<日本生命セパ交流戦:楽天6-0巨人>◇5月31日◇koboパーク宮城
楽天の勢いが止まらない。梨田昌孝監督(63)が、巨人の左腕吉川光対策で、両打ちを含めて7人の右打者を先発メンバーに並べた。3回にはウィーラー、アマダー、今江の適時打で3点を先制。好調の茂木、島内、岡島をベンチ待機させる大胆な采配で、初優勝した13年以来の貯金を「20」に伸ばした。
試合開始直前、球場の楽天ファンがざわついた。先発オーダーは、両打ちの田中、松井稼に加え、今江、三好、足立。ウィーラー、アマダーと7人の右打者が並んだ。梨田監督は、打率3割を超える茂木や岡島、開幕からコンスタントに結果を残す島内の3人の左打者を外した。速球が武器の左腕・吉川光に対して、「同じ選手でいい結果になるとは限らない」と、右を並べる王道のスタイルで挑んだ。
狙い通り、右打者が試合を決めた。0-0の3回、先頭足立が相手の悪送球で出塁すると、次打者の田中は四球を選んだ。1死一、三塁でウィーラーが右前へ先制の適時打をマーク。続くアマダーも連続適時打と波に乗った。とどめは、27日西武戦以来のスタメンとなった今江だった。2死一、二塁で左翼線への適時二塁打をマークした。「もちろん、みんなレギュラーで試合に出たいという思いを持ってやっている。その中で結果を出せて良かった」と、期待に応えた。
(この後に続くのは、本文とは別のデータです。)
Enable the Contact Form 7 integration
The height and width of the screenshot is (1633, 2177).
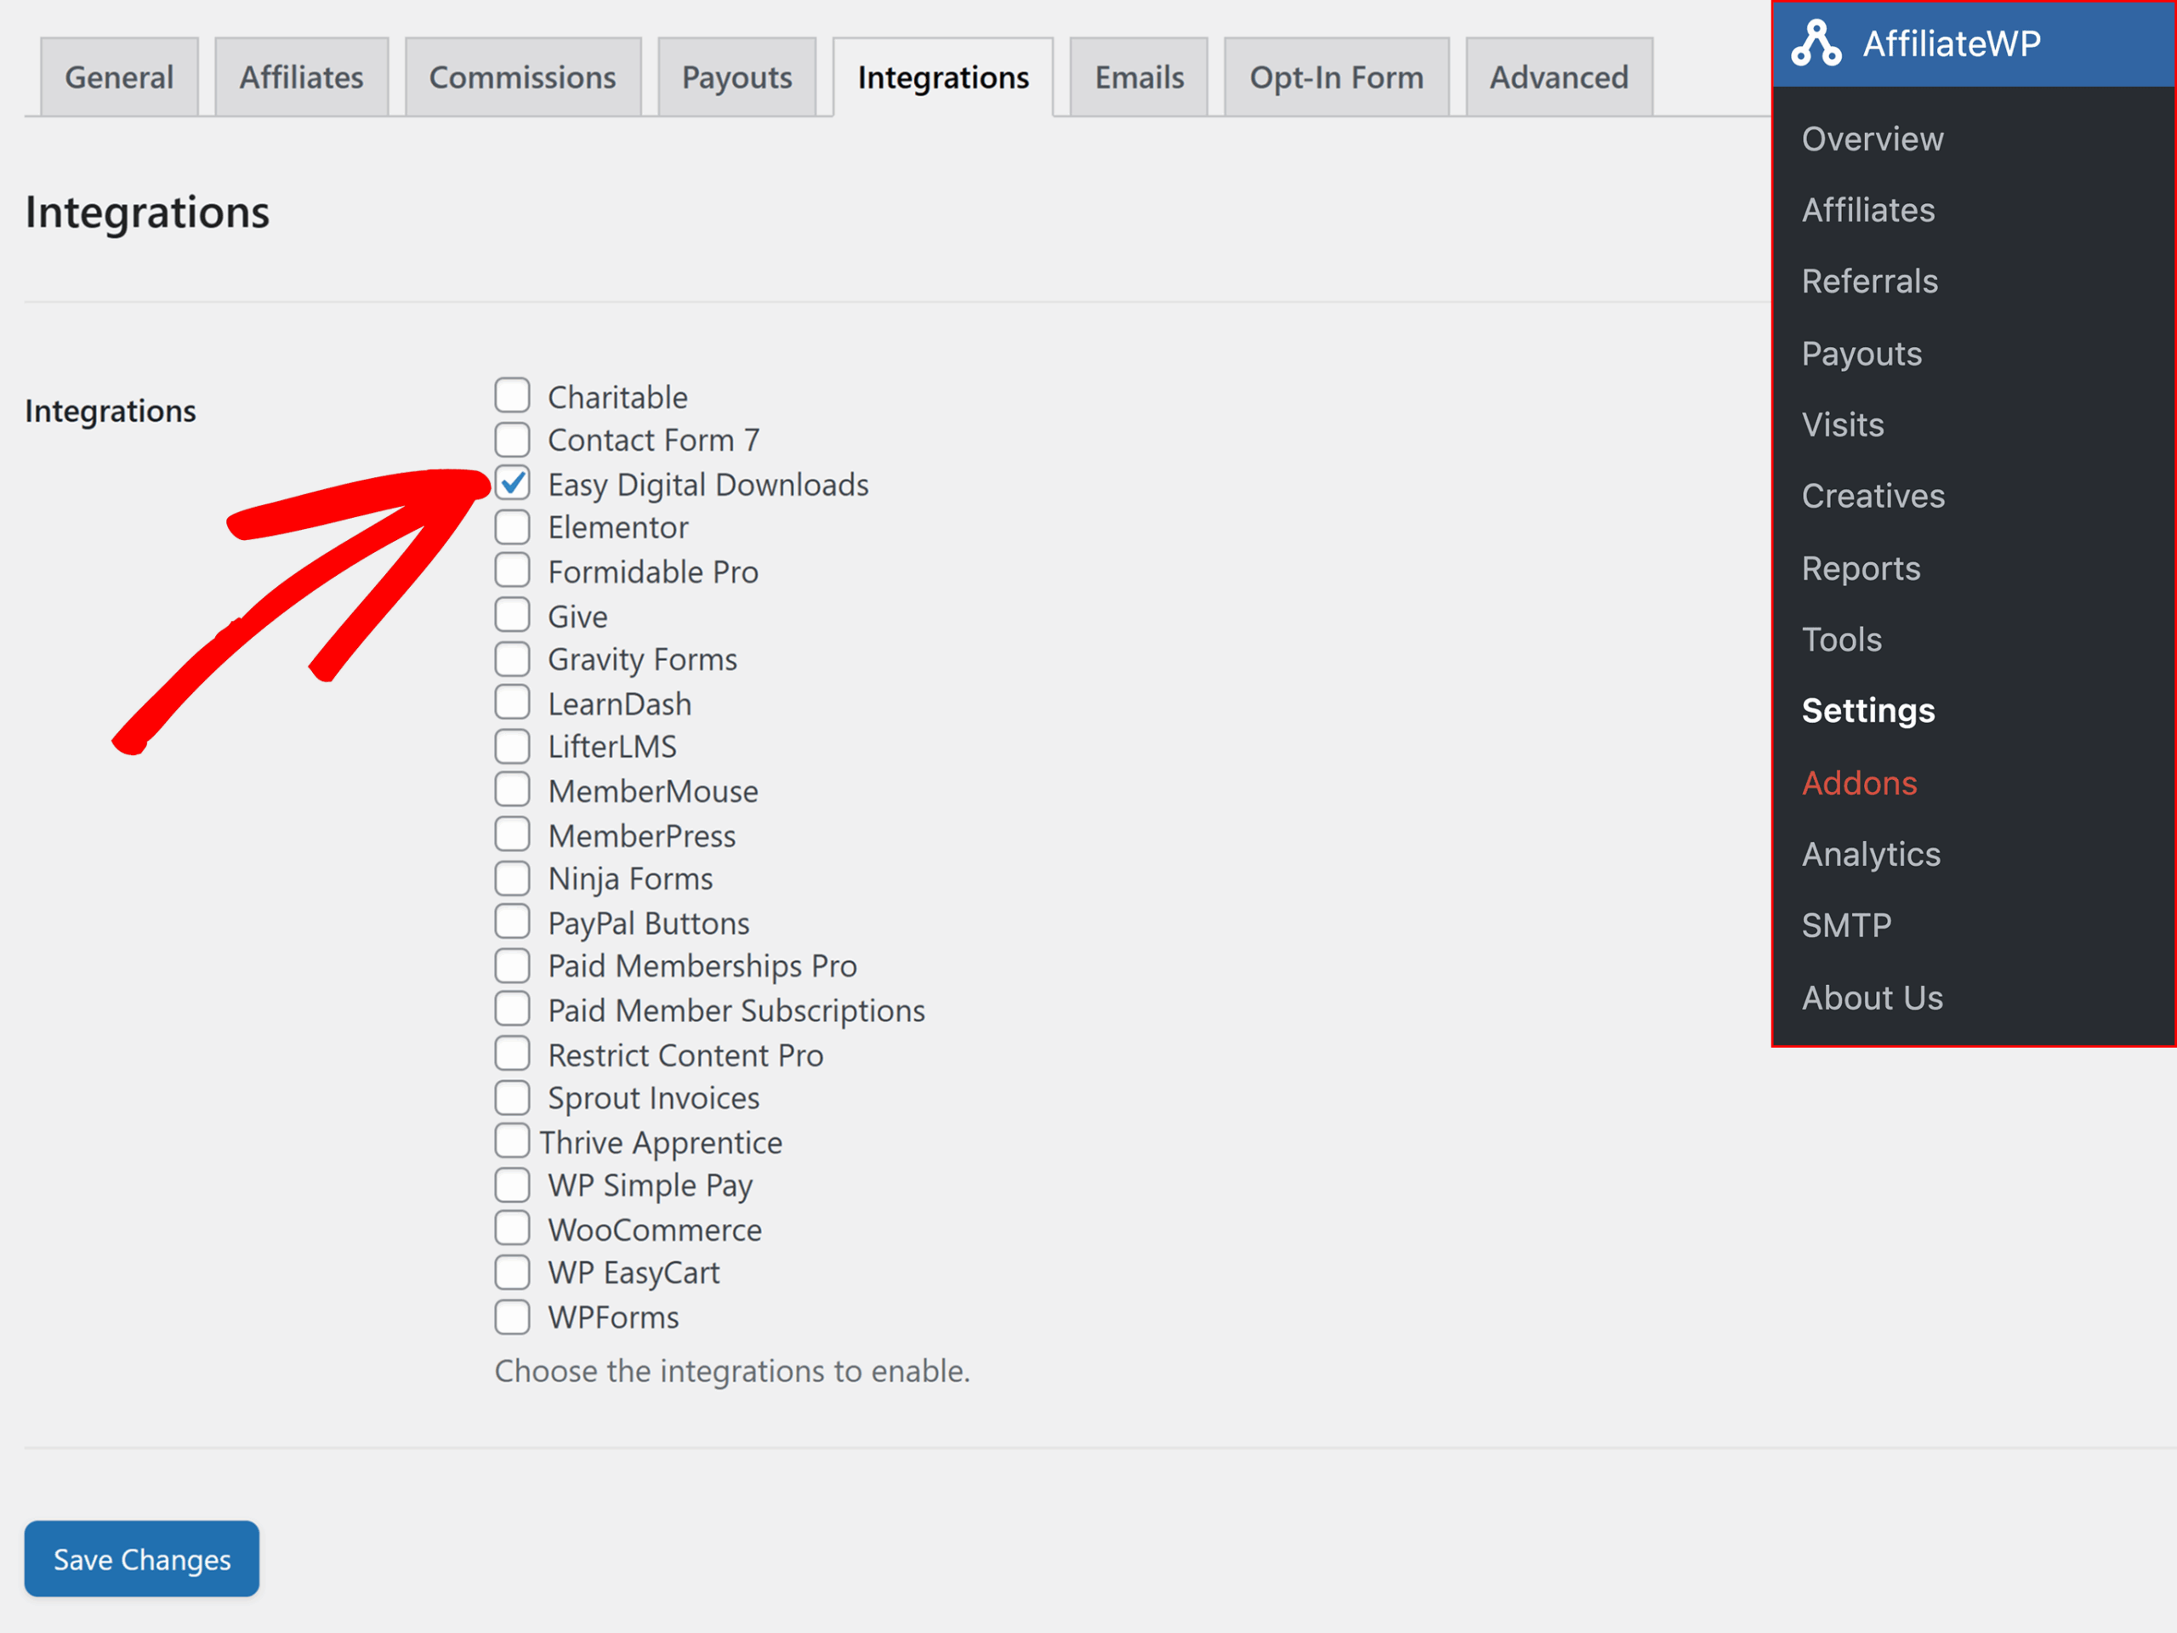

梨田監督の思い切った采配が、開幕からの快進撃を支えている。4月6日ソフトバンク戦では、4回まで無安打1失点の先発森をちゅうちょせずに下げた。1点リードの5回からはプロ3試合目となったルーキー高梨を投入し、初勝利をお膳立てする勝負勘を持っている。前日30日の巨人戦は、巨人菅野に左打者7人を並べて5回8得点と攻略した。「左右の投手に対して、いろんなパターンの中で、選手を休ませないとね。モチベーションを保つ意味でも」と、巧みなベンチワークを発揮している。
チームは今季4度目の完封で4連勝。貯金を今季最多の「20」に伸ばした。今日1日の巨人先発は左腕の池田だが、梨田監督は「明日はちょっと違う。守りを中心とした形になるかも」と新たなプランを描いている。打つ手がすべてはまる梨田楽天の勢いは止まりそうにない。【栗田尚樹】
▼楽天が4連勝で早くも貯金を20の大台に乗せた。楽天の貯金20は、日本一になった13年(最多は27)に次いで2度目。13年の貯金20到達は95試合目(57勝37敗1分け)だったが、今年はまだ44試合目。開幕から44試合以下で貯金20は、39試合目に記録した90年西武以来、27年ぶり。パ・リーグで44試合目以下は8度目になる。交流戦の開幕連勝発進は07、10、13年に次いで4度目の楽天だが、過去3度の3戦目は黒星。則本で球団初の交流戦開幕3連勝を狙う。